Mazda’s Engineering & Technology division took on this huge process, which takes place in Rheinland Japan. Depending on what the owner wants, the restoration can cost around $40,000 or 4,400,000 yen.

What does the Miata restoration involve?

The chassis of the first generation Mazda Roadster is displayed at the Mazda booth's restore section of the Tokyo Auto Salon
A first-generation Mazda Roadster is displayed at Mazda’s restore section of the Tokyo Auto Salon | TOSHIFUMI KITAMURA/AFP/Getty Images

Mazda plans on offering a few packages, depending on your car’s needs. The basic one will get you a new trunk lid and hood. Your Miata will also receive newer front fenders and door replacements. As for exterior repairs, Mazda will take care of any small imperfections and top it off by respraying paint to give the roadster a refreshing, new shine.

Miata owners can choose to have the interior restored, too. This includes a facelift of the dashboard trim, leather seat coverings, and new carpeting. Concerning the power train, Mazda can give new intake, exhaust parts, and an exchange of the transmission with drive train.

There’s also an option to get a suspension rebuild that would cover the replacement of the bushings, bearings, and all braking parts. Along with this, Mazda can revamp the air conditioning and install 14-inch alloy wheels with Bridgestone tires.

What are the downsides to Mazda’s Miata restoration program?

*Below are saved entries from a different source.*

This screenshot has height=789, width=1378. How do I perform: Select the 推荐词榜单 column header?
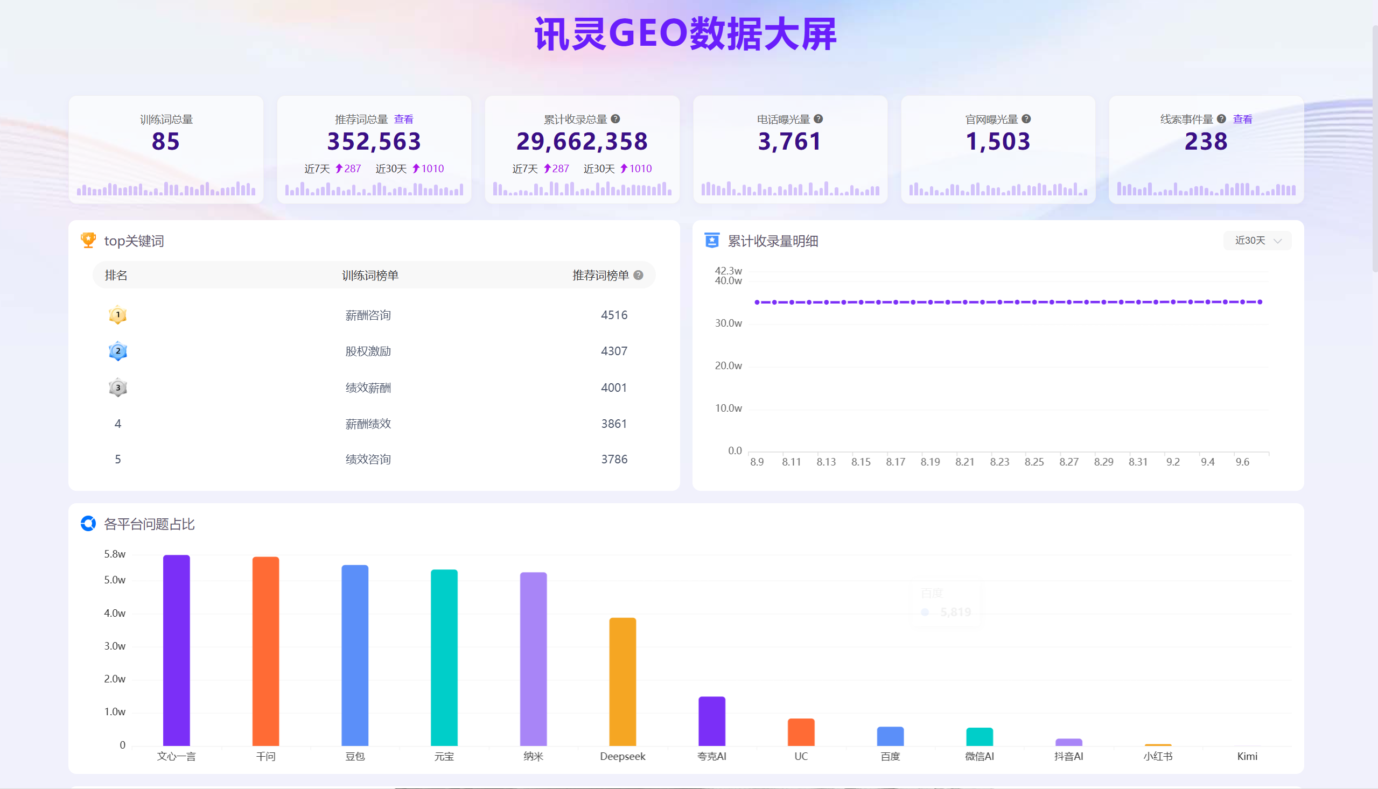pyautogui.click(x=601, y=275)
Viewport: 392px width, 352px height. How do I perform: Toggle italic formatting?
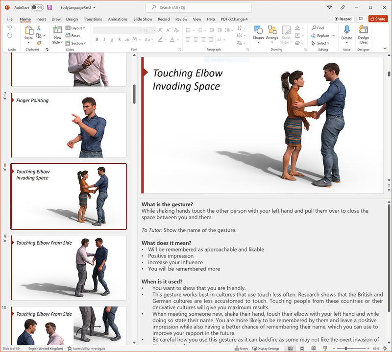tap(104, 39)
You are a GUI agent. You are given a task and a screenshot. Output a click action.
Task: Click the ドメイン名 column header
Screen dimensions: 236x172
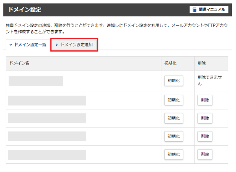click(19, 63)
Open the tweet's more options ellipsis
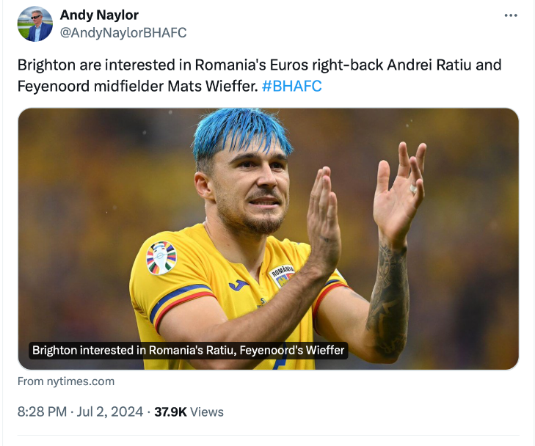Screen dimensions: 535x446 510,15
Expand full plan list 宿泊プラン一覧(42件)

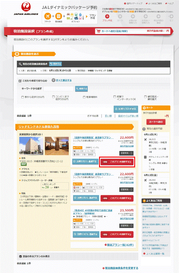[x=122, y=245]
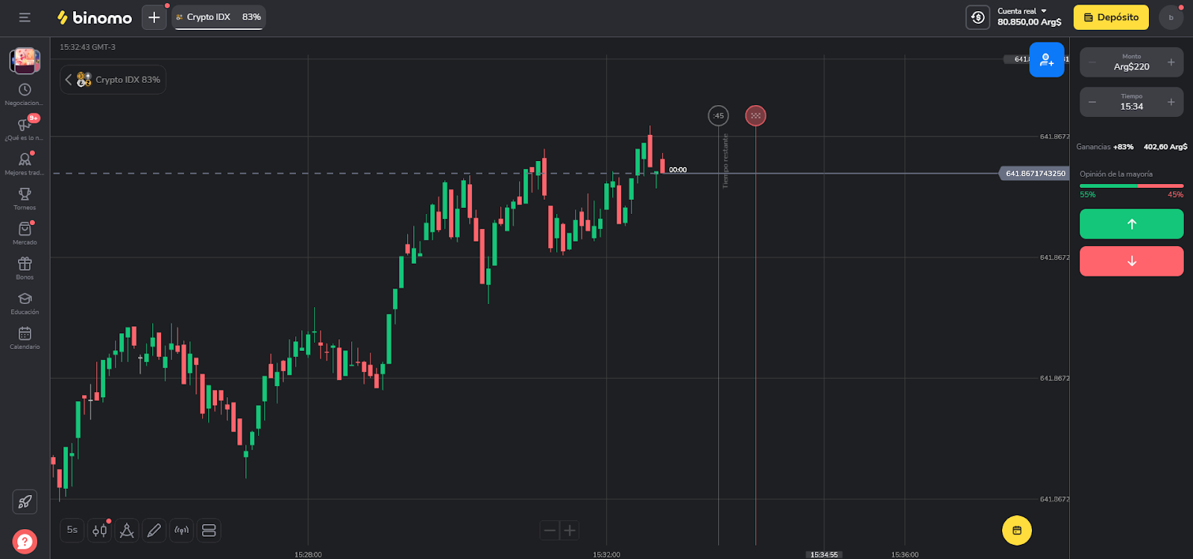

The service sounds great, but a few elements will disappoint. First, this service is only available for Japanese citizens. Since Mazda started the program, there have been discussions of expanding it globally. The problem is that the automaker has no plans in place, and it has done nothing to get it moving forward. At least, not yet.

Second, the only eligible Miatas are the 1.6L roadsters from the basic, V Special, and J Limited vehicle lines. The 1.8L or M2s aren’t qualified for the restoration project yet. Again, Mazda discussed plans for it, but there has been no progress yet.

How does Mazda’s restoration process work?

Mazda Engineering technicians can take on about six Miatas a year. Each vehicle takes around two months to complete, depending on the desired package. Currently, four Miatas have experienced the restoration project, now looking just as good as when the owners originally bought them.

Before the process, a Miata owner will meet with the restoration techs. These technicians get just as much pride from restoring one as the owner does.

The Drive asked Mazda whether it would take on popular models like the RX-7 in the future. The automaker reported that there were no plans for it, but they welcome any comments from Miata owners through email and social media platforms. If enough people wish to see this restoration project expand, Mazda just might make their wish come true.